On his full debut, he claimed an assist in City’s FA Cup win over Crystal Palace. A few days later, he scored and bagged another assist on his first Premier League start as Pep Guardiola’s men made light work of West Ham United in a 4-0 win.
Judging a player on a few games is obviously perilous, but Guardiola had no qualms labelling Jesus as ‘the future’ of City.
In that West Ham game, Jesus was uncontainable, terrorising the Hammers’ defence with a blend of skill, aggression and precision in the final third.
Even then, still only 19, he looked a readymade successor to Sergio Agüero.
That was the bang. The break came soon after, two weeks later, in fact, as Jesus succumbed to a broken metatarsal bone in his foot in just his fourth appearance.
He missed almost three months but returned to finish the season with four goals and three assists in five outings. The teenager ended the 2016/17 campaign having managed 0.96 goals per 90, with his open-play xG per shot of 0.25 unmatched.
It felt like the dawning of a truly great career, one which would emulate his predecessor in the City attack.
But it’s two years later and the club are reportedly willing to ‘offload’ Jesus to fund their quest for Benfica wonderkid João Félix.
Once the future of City’s attack, the Brazilian now finds himself being politely ushered out the Etihad door as Guardiola covets the next big thing.
So, has Jesus’ career really stalled that much? Let’s take a look.
He started the 2017/18 season impressively with six goals in his first seven league games, including a brace against Liverpool. With strikes against Feyenoord and Napoli, his tally for the season was nine by mid-October.
Injury struck once more, however, with knee medial ligament problem keeping him out for six weeks. After scoring against Basel in March 2018, he admitted that the fear of getting injured once more impacted his thinking while on the pitch.
A little less aggression didn’t stop the goals, though. He ended the season with 17 in all competitions, his 0.7 per 90 ranking him fifth in the Premier League. Significantly, he scored the goal which saw City hit the 100-point mark.

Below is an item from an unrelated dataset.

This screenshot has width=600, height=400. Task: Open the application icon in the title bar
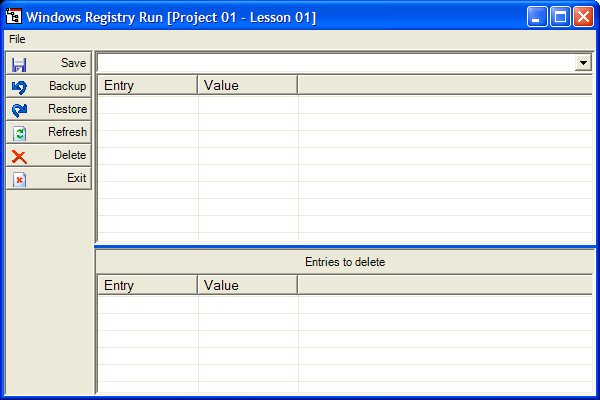click(x=14, y=16)
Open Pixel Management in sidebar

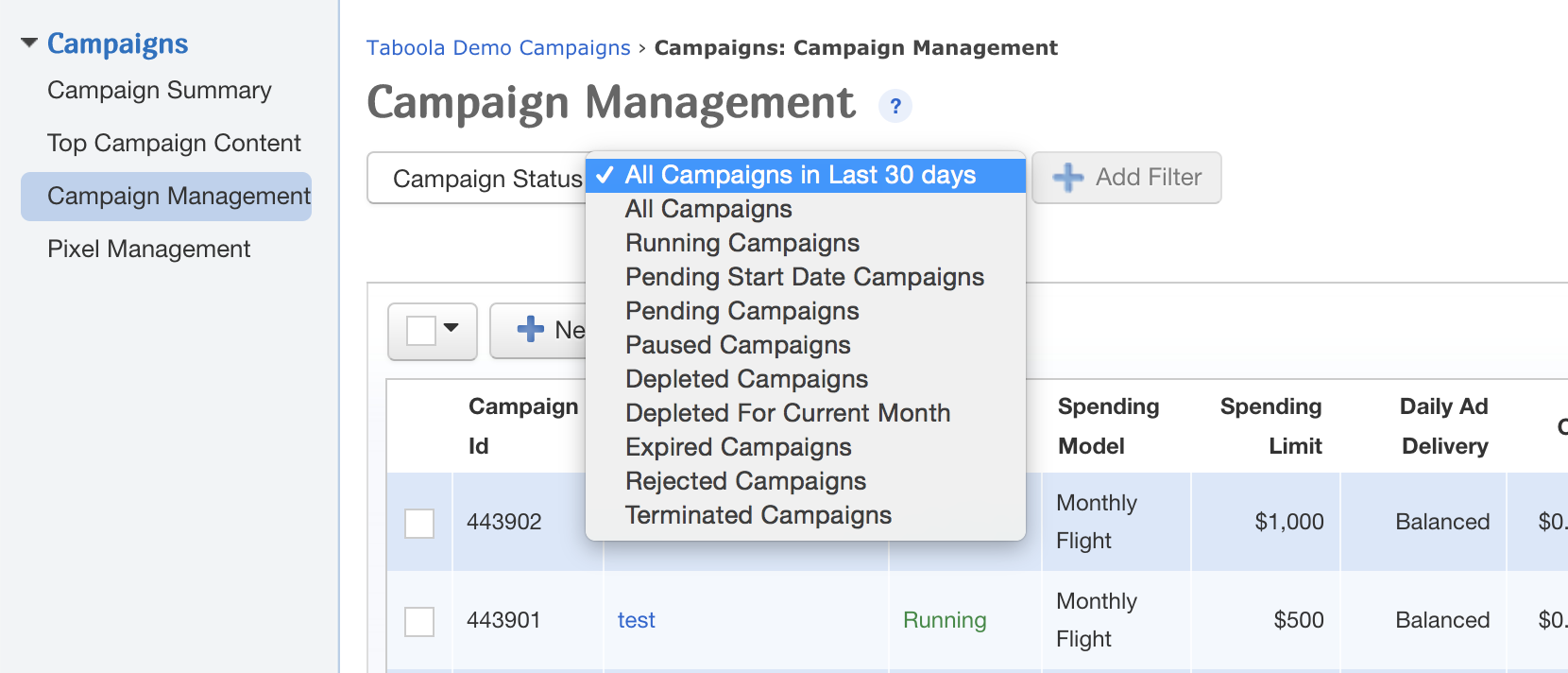(x=148, y=249)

Having drawn a blank in five starts at last year’s World Cup, however, he has faded into the periphery at City this term. Despite staying relatively clear of injury, he has had to make do with playing second-fiddle to Agüero who, having embraced Guardiola’s methods, has maintained his place at the top of the game.
Jesus’ return of 19 goals in 42 appearances would suggest he’s having the season of his life. That’s not quite the case, though. 12 of those goals have come in Europe or cup competitions. His hat-trick against Shakhtar Donetsk in the Champions League group stage helped City reach the last 16 but his fourth goal wasn’t as important, capping the 7-0 rout of Schalke.
There was the four-goal haul against Burton Albion in the EFL Cup, yes, but Jesus would have been immensely frustrated at not having been given just 19 minutes across City’s trilogy with Tottenham Hotspur last month.
With City needing a goal to beat Spurs in the Champions League, Guardiola sent on Leroy Sané as Jesus remained on the bench. It felt strange that, having made two substitutions, the coach opted against introducing a poacher for the final stages, especially after scoring the winner in the FA Cup semi-final against Brighton & Hove Albion.
Jesus’ minimal role in recent weeks may force him to consider his future. Agüero’s 31-goal season means the Brazilian is unlikely to unseat the club’s all-time top scorer at the head of the attack and, with the club seemingly pursuing other targets, his career at the Etihad may be coming to an abrupt end.
If City are willing to entertain offers, interest in Jesus is likely to be extremely high. Having just turned 22, he has the potential to become a top striker and clubs will certainly recognise how difficult it is to come across a player of his considerable poaching prowess.
Jesus remains one of the deadliest penalty box predators. This season, his 0.61 goals per 90 see him ranked fifth in that particular category, while he averages more shots on target than any other player per game with 2.2. He manages 9.34 touches in the opposition box and boasts a remarkable 0.71 expected goals per 90, too.
He still has the skills, he still has the stats. Somebody will benefit from Jesus’ talents but it’s looking increasingly likely that, in the long-term, it won’t be City.